LightNeuron is a backdoor specifically designed to target Microsoft Exchange mail servers. It permits attackers to read and reroute all email passing through the server and execute commands on the server hidden in incoming email attachments.
A recent paper published by ESET describes how the malware functions and the risks it poses. The researcher says:
“LightNeuron is a piece of malware specifically designed to target Microsoft Exchange servers. It has two facets: spying on emails and acting as a full-feature backdoor. While rootkits and bootkits have an unmatched stealthiness in the malware domain, LightNeuron is uncommonly stealthy for “regular” malware. To our knowledge, leveraging a Microsoft Exchange Transport Agent for persistence is something unique and never before seen. The Command and Control protocol is fully based on emails and uses Steganography to store data in PDF and JPG attachments. Given that, in the Microsoft Exchange architecture, the malware is installed at the same level as anti-spam and other email security solutions, it allows the malware to bypass them easily. Using a nearly undetectable Command and Control channel allows the malware to stay under the radar for a long period.”

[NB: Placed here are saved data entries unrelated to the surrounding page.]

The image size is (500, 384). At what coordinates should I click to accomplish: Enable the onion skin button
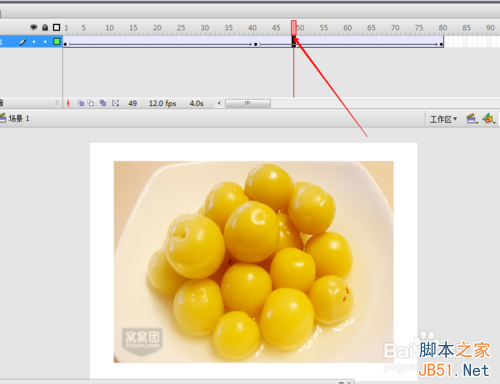click(x=81, y=103)
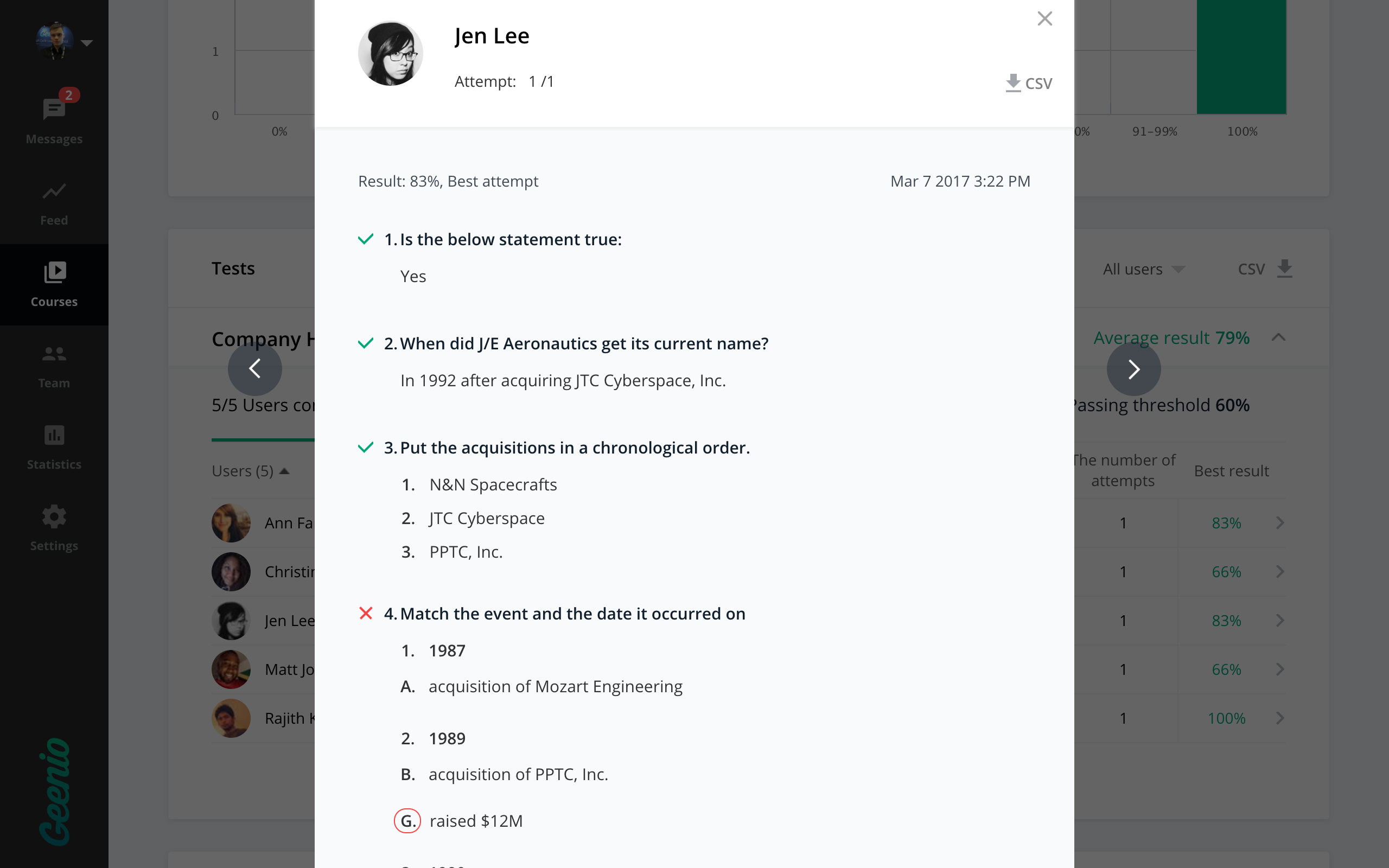Open the Feed section

pos(54,203)
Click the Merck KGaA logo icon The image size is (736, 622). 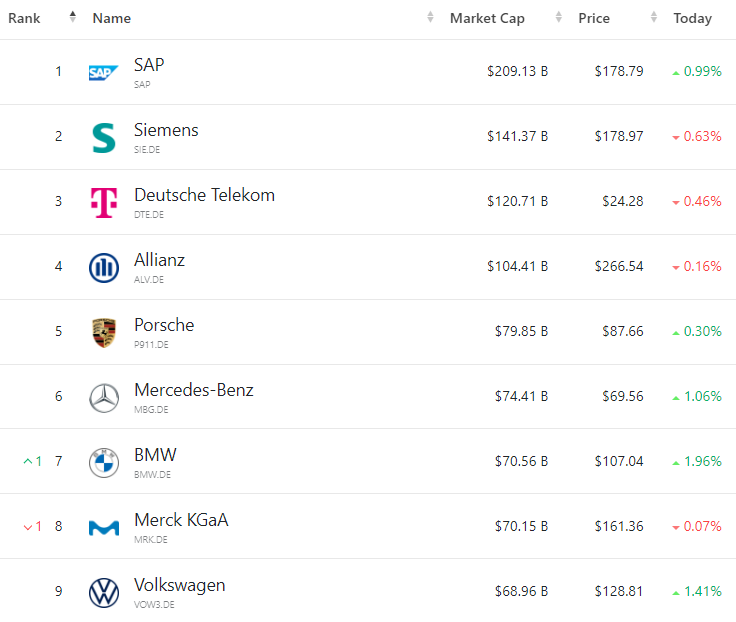coord(103,527)
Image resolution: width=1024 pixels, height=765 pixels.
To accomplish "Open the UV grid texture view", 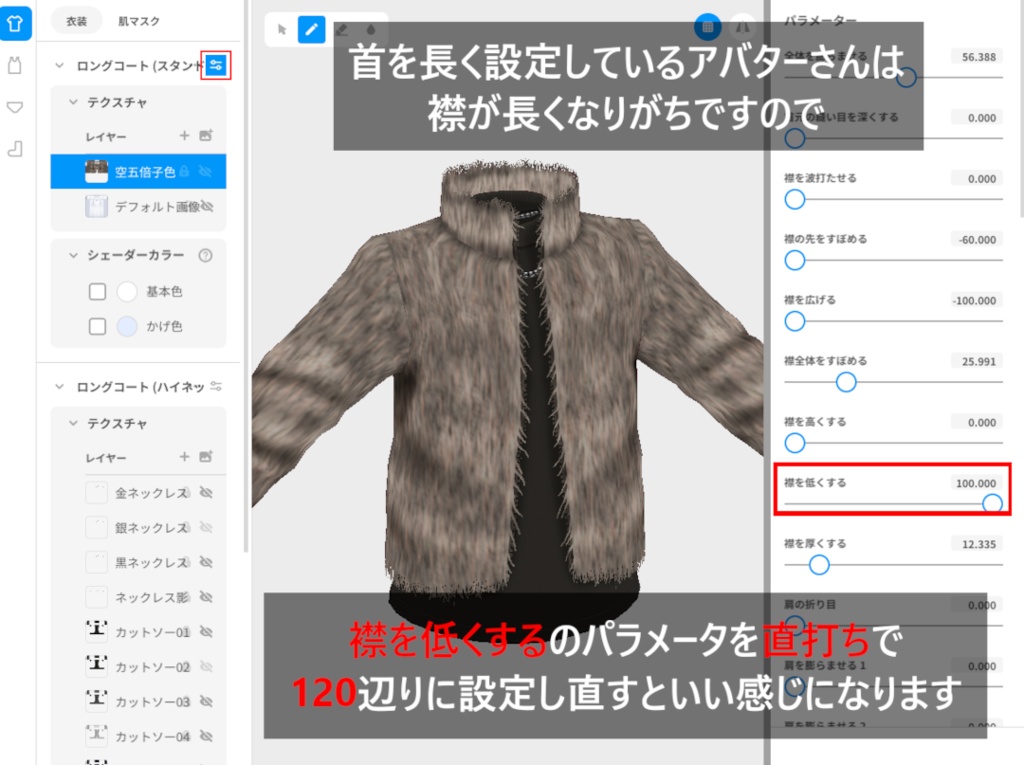I will pos(708,27).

Steganography is the practice of concealing a file or message within another file such as an image, video or PDF document. Because the malware does not use HTTP traffic to communicate with its command and control servers, it is not detected by the usual Intrusion Detection Systems deployed on corporate networks.
LightNeuron functions by acting as a Transport Agent within the Exchange Server. Microsoft Exchange allows its functionality to be extended through Transport Agents supplied by Microsoft and third parties. Typically Transport Agents perform functions such as filtering spam, scanning for malware in attachments and adding disclaimers and signatures to outbound emails.
Malicious Transport Agents can be installed by the execution of PowerShell commands on the Exchange server.
Removal of the LightNeuron malware is not a simple task, as deletion of the malware executable will render the Exchange Server inoperable; the malware must first be removed from the Exchange configuration. Instructions explaining how to remove the LightNeuron malware are provided in the paper from ESET.
The first step in a LightNeuron attack is for the attackers to obtain a foothold in the target network using more common malware tactics such as spear-phishing or malicious email attachments. If a foothold can be established anywhere in the network, this can then be leveraged to explore the network and to eventually gain administrative access to the Exchange server to install LightNeuron.
System Administrators can protect their networks from LightNeuron and similar malware by:
- Use dedicated accounts (and monitor their use) for the administration of Exchange servers with strong, unique passwords and two-factor authentication.
- Restrict PowerShell execution.
- Regularly check that all the installed Transport Agents are signed by a trusted provider by reviewing the contents of: <ExchangeInstallFolder>\TransportRoles\Agents\agents.config.